Peter Ulrich

Pathways and Dawns

by Ben Varkentine


Pathways and Dawns, the first solo album by former Dead Can Dance percussionist Ulrich, is largely as percussive as one would expect. What may come as more of a pleasant surprise is how melodic the album is and Ulrich’s gift for an evocative lyrical metaphor. In “Always Dancing”, for example, he gives us the line “In photographs I hear your song”, and “Life Amongst the Black Sheep”, which I first heard as part of the Orphee compilation, retains it’s melodic power here.

On the other side of the coin, however, this is a pretty programmed-sounding album which could have benefited from a lighter touch at the sequencer and especially the drum machine. The aforementioned “Always Dancing” suffers from the airless sound of the percussion and overly repetitive guitar figure (played by Brendan Perry, also of DCD, who produced and arranged the album). It’s not the programming and sequencing I object to, but there is a way to use these elements without sounding so much like a demo. “Nocturne”, for example is a much lovelier mix of the same elements. The tracks on this album were recorded seven years apart, with two dating from the beginning of the ‘90s and the rest from the last years of the decade. It shows most on “Evocation”, which sounds like the work of someone who just lived through the ‘80s: a great beat, and a chanted lyric wishing one’s spirit to free them from “the chains of order, clear my path through weeds of turmoil, guide me to the shores of insight”. Here as throughout the CD, there is a mixture of the Celtic and synthesized sound that suggests the inner life of a modern man.

cover art

Peter Ulrich

Pathways and Dawns


I’ve praised Ulrich’s lyrics for the thoughts they conjure. They are also, at times, full of the kind of wet, sensitive new-age guy jargon we nearly drowned in during the ‘80s, yet presented with real charm and at least a half-grasp of maturity. Still, for all Ulrich’s lyrical gifts, the single most impressive track here is the instrumental (but for some wordless backing vocals) “Journey of Discovery”, which builds from a sequence of bell sounds into a sweeping track that recalls Tony Banks’s work, with and without Genesis.

I seem to have on the other handed a lot so far in this review. Perhaps it is because this is so much an almost-but-not-quite album. Here’s another hand: Though the album is limited by it’s instrumental reliance on programs and sequencers, it also has more exotic touches: When was the last time you heard a contemporary CD with a hurdy gurdy on it?

Ulrich is a real talent, but it seems to me he needs to find other collaborators (even, perhaps, his own band) to flesh out his sound or a producer who can get a better use out of programs and sequences.

======

(Work item):
Please answer these questions from the review of Pathways and Dawns:
(a) Who plays the guitar figure on "Always Dancing" and also produced and arranged the album?
(b) Which track does the review call the single most impressive one here?
(c) What instrument is named as one of the album's more exotic touches?
You will not need the records.

Extracted data entries:
======

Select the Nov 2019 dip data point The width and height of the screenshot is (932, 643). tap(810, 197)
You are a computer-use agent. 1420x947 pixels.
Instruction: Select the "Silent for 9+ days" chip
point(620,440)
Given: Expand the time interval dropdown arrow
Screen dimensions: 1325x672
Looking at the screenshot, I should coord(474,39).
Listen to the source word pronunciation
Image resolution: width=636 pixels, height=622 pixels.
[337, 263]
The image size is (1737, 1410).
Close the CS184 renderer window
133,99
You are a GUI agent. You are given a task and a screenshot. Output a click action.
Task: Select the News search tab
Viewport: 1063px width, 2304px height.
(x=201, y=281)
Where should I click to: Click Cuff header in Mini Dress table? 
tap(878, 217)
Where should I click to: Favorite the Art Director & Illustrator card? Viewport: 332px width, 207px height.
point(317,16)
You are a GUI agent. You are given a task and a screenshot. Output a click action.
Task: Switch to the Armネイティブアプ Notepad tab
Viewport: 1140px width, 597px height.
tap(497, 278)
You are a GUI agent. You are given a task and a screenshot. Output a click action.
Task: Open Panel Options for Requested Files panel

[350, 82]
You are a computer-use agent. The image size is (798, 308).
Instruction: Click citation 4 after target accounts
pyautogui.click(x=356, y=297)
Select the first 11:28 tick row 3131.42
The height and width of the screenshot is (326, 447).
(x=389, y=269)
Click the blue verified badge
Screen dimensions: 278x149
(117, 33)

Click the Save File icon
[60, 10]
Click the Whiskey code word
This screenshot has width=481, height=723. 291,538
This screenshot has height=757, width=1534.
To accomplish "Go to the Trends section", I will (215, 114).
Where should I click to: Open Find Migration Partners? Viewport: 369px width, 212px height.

======

(Task answer):
(a) Brendan Perry
(b) "Journey of Discovery"
(c) A hurdy gurdy